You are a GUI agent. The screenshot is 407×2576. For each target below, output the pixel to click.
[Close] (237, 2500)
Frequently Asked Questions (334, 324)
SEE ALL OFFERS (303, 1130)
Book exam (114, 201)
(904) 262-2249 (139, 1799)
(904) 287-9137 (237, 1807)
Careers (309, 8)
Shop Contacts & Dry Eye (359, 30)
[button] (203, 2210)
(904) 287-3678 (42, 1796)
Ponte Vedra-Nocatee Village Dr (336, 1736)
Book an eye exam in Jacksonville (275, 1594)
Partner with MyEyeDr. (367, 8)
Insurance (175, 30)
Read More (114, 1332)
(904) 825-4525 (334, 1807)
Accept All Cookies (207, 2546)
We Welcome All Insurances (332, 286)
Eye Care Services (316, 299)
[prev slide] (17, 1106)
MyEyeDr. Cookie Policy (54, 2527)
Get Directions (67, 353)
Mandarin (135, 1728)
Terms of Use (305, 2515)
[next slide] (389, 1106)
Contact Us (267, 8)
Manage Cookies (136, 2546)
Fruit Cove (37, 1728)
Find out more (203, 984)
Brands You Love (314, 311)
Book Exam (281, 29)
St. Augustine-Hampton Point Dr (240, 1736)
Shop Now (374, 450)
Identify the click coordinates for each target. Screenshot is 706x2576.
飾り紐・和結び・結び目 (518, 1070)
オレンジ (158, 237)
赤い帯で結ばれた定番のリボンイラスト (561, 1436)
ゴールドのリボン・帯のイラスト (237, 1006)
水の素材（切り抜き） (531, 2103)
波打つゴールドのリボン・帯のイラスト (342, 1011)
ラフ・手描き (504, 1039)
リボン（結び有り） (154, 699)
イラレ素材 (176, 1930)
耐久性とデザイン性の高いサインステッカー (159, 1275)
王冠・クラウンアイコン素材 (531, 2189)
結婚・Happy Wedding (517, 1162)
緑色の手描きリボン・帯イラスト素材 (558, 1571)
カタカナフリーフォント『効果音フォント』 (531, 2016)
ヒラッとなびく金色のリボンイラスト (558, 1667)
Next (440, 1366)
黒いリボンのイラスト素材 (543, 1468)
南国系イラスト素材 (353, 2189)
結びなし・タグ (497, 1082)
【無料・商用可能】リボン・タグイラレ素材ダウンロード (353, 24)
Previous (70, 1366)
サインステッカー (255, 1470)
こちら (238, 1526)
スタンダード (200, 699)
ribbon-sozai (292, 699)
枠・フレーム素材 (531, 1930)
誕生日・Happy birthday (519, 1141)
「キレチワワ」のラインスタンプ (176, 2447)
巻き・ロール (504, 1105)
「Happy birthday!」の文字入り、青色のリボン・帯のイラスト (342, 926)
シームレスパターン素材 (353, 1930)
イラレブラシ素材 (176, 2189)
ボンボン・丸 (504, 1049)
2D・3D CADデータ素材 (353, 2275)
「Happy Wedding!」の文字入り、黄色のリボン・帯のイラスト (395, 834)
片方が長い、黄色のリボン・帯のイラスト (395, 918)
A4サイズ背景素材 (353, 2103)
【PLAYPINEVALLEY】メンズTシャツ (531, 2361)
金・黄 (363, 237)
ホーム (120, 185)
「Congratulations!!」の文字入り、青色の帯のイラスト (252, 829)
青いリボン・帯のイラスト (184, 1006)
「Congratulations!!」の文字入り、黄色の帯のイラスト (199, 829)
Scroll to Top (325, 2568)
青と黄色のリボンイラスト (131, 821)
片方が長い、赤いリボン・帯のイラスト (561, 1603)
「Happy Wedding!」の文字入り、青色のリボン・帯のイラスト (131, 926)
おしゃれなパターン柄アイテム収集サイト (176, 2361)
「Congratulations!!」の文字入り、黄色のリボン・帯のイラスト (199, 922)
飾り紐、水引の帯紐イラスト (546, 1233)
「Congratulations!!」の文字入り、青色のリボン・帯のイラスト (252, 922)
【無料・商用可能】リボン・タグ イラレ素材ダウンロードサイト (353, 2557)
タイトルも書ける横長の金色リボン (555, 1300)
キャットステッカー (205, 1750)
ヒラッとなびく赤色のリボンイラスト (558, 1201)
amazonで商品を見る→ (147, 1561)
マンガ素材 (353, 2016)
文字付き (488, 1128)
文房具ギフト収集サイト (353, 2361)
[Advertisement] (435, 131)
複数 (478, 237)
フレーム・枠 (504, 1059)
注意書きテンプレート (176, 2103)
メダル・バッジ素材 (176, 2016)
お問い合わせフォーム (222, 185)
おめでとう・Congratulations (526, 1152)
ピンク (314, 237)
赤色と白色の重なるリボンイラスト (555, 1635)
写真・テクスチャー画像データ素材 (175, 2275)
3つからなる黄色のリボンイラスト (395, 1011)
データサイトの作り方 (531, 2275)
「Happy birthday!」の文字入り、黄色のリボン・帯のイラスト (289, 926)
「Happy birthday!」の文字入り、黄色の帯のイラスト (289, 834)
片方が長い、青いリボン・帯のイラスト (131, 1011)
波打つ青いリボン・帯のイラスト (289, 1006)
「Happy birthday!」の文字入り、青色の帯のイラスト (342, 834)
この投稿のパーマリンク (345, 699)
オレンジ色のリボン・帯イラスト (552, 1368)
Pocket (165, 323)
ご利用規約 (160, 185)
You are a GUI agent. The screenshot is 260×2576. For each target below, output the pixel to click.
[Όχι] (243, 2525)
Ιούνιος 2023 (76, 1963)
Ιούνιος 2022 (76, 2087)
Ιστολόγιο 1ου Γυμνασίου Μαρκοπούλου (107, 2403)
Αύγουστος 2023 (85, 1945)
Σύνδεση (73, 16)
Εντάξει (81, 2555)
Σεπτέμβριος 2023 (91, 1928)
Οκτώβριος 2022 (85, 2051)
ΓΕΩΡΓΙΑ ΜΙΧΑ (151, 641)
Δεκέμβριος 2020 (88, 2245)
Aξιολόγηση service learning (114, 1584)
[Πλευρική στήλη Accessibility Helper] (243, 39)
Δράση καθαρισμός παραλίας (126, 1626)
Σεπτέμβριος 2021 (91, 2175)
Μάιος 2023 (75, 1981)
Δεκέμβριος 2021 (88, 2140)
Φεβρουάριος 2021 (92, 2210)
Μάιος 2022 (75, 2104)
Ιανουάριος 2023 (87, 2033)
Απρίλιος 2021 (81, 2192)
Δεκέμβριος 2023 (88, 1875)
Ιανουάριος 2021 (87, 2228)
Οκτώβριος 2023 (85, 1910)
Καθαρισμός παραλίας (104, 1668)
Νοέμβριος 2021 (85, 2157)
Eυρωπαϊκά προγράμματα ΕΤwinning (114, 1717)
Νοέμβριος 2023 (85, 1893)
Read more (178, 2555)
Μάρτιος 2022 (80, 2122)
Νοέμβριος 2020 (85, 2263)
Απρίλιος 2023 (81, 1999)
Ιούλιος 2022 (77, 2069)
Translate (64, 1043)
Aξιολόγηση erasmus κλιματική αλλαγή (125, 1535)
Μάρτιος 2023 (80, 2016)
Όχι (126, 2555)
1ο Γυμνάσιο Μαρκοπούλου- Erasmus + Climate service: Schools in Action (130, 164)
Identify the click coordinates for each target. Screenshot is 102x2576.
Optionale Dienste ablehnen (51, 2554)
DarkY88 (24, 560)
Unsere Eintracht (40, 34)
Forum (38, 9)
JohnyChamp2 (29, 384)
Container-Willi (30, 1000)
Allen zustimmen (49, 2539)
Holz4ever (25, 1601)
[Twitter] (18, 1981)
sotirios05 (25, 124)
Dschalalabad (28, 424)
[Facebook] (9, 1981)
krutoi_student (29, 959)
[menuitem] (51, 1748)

------------------------------------------------

- Exercise brief -
Exactly how many lines of the material contain the word "青色のリボン"? Write the number alone.

- Solved exercise -
3